Go through the entries below and return every line that contains "width".
───── Available data
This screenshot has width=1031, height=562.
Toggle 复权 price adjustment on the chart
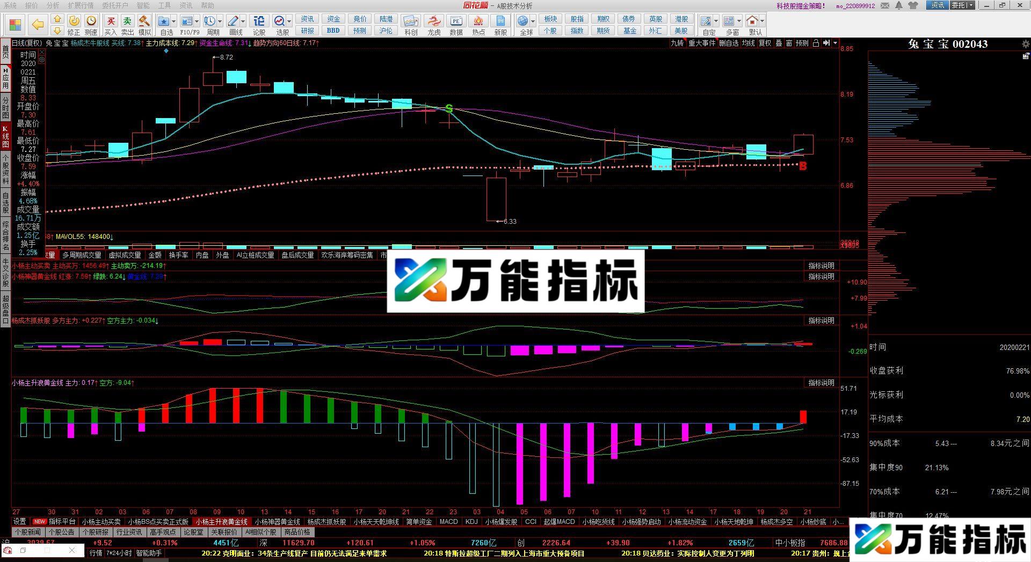tap(764, 44)
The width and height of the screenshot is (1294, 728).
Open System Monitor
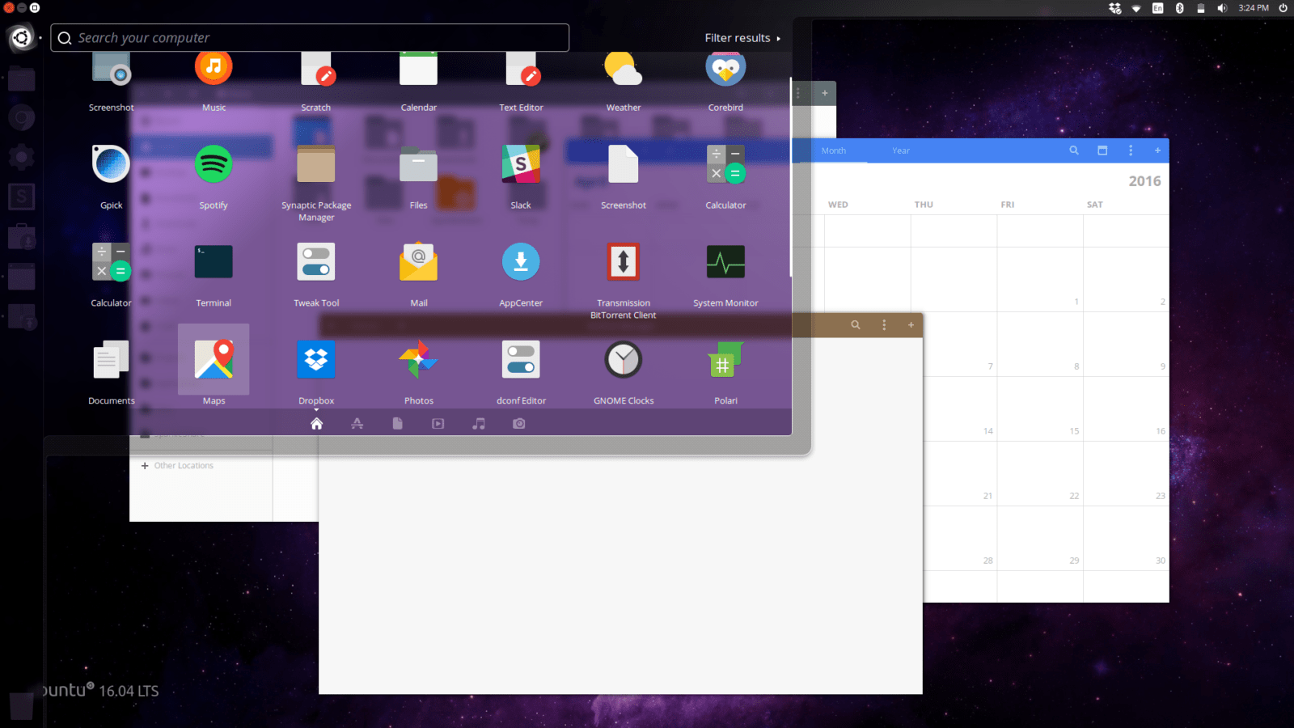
──────────
§ **Written answer**:
This screenshot has width=1031, height=562.
The width and height of the screenshot is (1294, 728).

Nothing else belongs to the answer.